Archiwum Polityki

„Za stołem”

Piotr Adamczewski i Andrzej Garlicki chwalą znakomite flaki we Flisie na MDM (POLITYKA 33), znaczy to, że nie bywali w starym Flisie, który, o ile mnie pamięć nie myli, znajdował się na ulicy Wilczej, drugi lub trzeci dom po lewej stronie patrząc od Marszałkowskiej. To dopiero były flaki! Podawane w kamionkowych miseczkach, utrzymujących odpowiednią temperaturę. Można było jeszcze doprawić „cegłą” (dla niewtajemniczonych papryką), do tego piwko lub mała wódeczka, a wszystko to w atmosferze wzajemnej życzliwości konsumentów, stanowiących cały przekrój społeczny. Nowy Flis miał się nijak do starego; ani te flaki, ani ta atmosfera.
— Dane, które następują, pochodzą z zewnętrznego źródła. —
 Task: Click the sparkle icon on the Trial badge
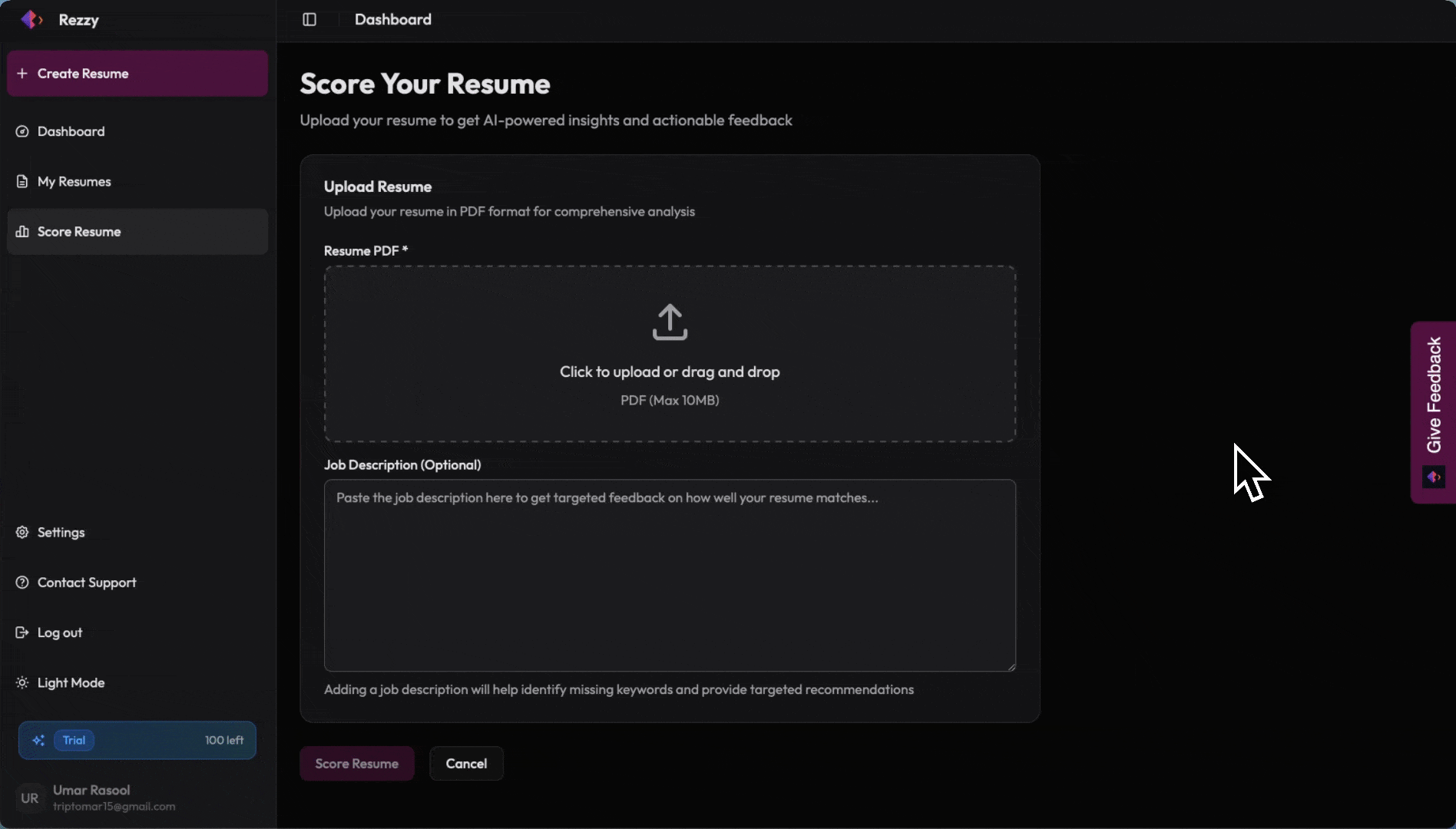[38, 740]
Drugą potrawą zasługującą na pięć gwiazdek była golonka, czyli po poznańsku noga z grochem w barze Krakus w Poznaniu na ulicy Kantaka. Potężna porcja różowej, peklowanej golonki, do tego groch, chrzan i oczywiście piwo.

To były wydarzenia kulinarne, o których pamięta się przez dziesiątki lat.